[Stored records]
━━━━
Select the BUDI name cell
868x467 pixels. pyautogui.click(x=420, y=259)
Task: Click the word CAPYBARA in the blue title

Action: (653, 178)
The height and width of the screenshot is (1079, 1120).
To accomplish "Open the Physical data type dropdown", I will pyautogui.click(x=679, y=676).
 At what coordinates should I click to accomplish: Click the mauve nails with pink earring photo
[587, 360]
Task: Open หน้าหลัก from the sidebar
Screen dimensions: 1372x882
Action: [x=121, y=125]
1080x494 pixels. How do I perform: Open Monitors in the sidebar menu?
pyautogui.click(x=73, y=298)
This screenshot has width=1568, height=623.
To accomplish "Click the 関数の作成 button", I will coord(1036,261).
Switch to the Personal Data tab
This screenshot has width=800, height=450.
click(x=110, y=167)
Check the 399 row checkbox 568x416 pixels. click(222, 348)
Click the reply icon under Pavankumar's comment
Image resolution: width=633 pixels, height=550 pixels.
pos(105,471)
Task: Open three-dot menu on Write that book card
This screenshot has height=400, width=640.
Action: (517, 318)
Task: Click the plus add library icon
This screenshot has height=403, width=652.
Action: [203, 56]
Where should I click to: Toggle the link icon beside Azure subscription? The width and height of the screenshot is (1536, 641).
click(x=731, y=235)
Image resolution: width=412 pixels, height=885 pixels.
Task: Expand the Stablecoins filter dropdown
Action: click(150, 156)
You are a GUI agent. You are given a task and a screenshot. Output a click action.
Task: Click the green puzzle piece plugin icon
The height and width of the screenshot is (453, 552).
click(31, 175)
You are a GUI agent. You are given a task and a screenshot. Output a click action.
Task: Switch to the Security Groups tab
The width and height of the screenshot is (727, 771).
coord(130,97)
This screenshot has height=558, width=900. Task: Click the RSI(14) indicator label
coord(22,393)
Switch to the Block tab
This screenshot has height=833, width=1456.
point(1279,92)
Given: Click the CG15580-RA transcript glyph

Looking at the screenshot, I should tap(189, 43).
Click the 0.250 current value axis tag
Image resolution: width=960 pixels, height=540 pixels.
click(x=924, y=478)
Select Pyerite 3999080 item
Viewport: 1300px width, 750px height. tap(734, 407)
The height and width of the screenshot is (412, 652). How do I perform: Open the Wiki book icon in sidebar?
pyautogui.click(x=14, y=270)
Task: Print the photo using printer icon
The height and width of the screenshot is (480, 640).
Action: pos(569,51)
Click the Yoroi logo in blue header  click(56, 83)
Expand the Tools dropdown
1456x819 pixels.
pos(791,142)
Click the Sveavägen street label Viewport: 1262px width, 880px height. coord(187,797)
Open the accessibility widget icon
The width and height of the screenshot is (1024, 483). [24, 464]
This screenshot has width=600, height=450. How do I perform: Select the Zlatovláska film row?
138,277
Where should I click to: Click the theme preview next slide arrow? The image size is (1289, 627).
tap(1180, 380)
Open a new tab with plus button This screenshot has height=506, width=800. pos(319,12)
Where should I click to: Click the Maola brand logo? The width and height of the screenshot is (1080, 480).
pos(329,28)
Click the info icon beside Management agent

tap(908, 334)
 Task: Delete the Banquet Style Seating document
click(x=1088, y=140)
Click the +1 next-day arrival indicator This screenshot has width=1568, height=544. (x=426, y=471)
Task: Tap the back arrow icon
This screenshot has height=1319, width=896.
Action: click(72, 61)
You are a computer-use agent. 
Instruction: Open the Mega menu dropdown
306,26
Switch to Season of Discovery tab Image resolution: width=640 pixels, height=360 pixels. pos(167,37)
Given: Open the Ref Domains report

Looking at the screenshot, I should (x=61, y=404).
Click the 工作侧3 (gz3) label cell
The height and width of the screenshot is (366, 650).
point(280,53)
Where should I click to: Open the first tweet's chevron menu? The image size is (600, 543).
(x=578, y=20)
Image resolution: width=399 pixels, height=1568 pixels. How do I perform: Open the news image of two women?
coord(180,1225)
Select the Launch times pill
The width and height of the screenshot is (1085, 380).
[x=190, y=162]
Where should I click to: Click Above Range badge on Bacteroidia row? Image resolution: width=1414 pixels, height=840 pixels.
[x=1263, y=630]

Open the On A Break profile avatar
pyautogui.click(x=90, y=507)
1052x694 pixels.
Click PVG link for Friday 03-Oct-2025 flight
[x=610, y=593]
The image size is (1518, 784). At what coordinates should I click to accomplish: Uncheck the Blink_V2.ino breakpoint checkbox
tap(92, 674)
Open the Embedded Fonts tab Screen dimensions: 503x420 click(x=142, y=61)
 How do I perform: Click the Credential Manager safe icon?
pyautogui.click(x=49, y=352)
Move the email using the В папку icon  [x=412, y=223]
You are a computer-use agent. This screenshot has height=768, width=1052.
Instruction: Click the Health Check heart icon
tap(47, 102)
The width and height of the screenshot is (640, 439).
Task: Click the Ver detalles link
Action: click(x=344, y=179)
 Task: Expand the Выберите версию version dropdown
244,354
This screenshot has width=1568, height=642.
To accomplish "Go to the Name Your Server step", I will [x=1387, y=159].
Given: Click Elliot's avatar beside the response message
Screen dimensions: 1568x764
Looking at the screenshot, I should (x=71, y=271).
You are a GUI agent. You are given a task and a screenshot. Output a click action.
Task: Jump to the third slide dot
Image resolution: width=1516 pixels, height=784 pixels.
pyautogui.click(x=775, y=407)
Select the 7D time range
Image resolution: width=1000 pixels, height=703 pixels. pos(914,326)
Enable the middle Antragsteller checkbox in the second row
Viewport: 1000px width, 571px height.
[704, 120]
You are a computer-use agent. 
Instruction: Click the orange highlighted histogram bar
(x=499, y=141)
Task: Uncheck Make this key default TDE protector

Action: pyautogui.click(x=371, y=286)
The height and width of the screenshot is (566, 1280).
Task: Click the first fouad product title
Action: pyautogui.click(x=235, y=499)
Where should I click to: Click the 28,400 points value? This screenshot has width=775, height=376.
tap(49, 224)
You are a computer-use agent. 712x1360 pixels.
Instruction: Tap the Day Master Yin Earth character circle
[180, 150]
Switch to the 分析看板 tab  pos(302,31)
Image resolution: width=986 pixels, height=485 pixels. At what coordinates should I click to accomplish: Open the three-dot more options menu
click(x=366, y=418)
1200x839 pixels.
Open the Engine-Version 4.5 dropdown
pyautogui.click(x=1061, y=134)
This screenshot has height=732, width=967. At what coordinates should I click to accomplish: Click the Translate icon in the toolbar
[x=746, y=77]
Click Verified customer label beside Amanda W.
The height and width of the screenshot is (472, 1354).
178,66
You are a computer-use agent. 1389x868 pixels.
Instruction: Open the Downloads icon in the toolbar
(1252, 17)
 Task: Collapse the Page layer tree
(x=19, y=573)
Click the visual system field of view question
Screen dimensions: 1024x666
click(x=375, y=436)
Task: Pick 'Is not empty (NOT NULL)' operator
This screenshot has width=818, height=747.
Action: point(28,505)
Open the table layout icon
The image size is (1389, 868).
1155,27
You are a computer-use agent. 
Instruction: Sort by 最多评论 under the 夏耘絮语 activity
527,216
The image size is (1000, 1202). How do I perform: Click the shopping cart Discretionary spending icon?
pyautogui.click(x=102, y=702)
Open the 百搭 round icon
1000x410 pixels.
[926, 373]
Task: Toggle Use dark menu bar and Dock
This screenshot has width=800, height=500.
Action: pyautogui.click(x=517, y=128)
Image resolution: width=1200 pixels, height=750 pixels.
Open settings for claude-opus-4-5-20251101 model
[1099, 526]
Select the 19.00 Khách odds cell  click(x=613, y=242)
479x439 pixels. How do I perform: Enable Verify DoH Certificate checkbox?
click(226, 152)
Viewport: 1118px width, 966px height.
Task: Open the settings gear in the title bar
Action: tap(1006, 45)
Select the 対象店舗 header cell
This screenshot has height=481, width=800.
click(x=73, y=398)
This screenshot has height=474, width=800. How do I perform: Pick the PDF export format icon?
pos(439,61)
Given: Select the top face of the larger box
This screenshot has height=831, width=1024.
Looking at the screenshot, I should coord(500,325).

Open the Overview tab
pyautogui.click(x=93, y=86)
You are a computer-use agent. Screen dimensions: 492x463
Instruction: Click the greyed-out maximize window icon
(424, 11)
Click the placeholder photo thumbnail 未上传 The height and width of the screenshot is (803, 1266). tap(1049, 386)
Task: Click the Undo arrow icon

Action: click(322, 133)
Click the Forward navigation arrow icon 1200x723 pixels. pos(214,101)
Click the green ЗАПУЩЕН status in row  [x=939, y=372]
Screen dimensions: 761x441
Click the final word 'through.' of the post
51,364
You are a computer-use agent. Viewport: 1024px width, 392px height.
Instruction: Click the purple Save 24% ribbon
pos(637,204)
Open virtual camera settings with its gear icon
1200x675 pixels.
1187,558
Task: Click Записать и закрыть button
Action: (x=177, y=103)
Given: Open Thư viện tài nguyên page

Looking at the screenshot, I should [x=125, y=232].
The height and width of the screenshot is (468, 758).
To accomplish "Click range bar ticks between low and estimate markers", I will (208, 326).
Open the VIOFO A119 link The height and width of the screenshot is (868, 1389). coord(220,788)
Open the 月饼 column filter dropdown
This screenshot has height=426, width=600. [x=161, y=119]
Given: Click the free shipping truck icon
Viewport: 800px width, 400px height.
━━━━
▶ **Task requirements**
Once you find the line with "This screenshot has width=1568, height=623." in the entries above, output it and each line after it up to and including the line with "Task: Switch to the Security Groups tab", and nothing else.

▶ **Response to this task**
This screenshot has width=1568, height=623.
To accomplish "Click the 関数の作成 button", I will coord(1036,261).
Switch to the Personal Data tab
This screenshot has width=800, height=450.
click(x=110, y=167)
Check the 399 row checkbox 568x416 pixels. click(222, 348)
Click the reply icon under Pavankumar's comment
Image resolution: width=633 pixels, height=550 pixels.
pos(105,471)
Task: Open three-dot menu on Write that book card
This screenshot has height=400, width=640.
Action: (517, 318)
Task: Click the plus add library icon
This screenshot has height=403, width=652.
Action: [203, 56]
Where should I click to: Toggle the link icon beside Azure subscription? The width and height of the screenshot is (1536, 641).
click(x=731, y=235)
Image resolution: width=412 pixels, height=885 pixels.
Task: Expand the Stablecoins filter dropdown
Action: click(150, 156)
You are a GUI agent. You are given a task and a screenshot. Output a click action.
Task: Click the green puzzle piece plugin icon
The height and width of the screenshot is (453, 552).
click(31, 175)
You are a GUI agent. You are given a task and a screenshot. Output a click action.
Task: Switch to the Security Groups tab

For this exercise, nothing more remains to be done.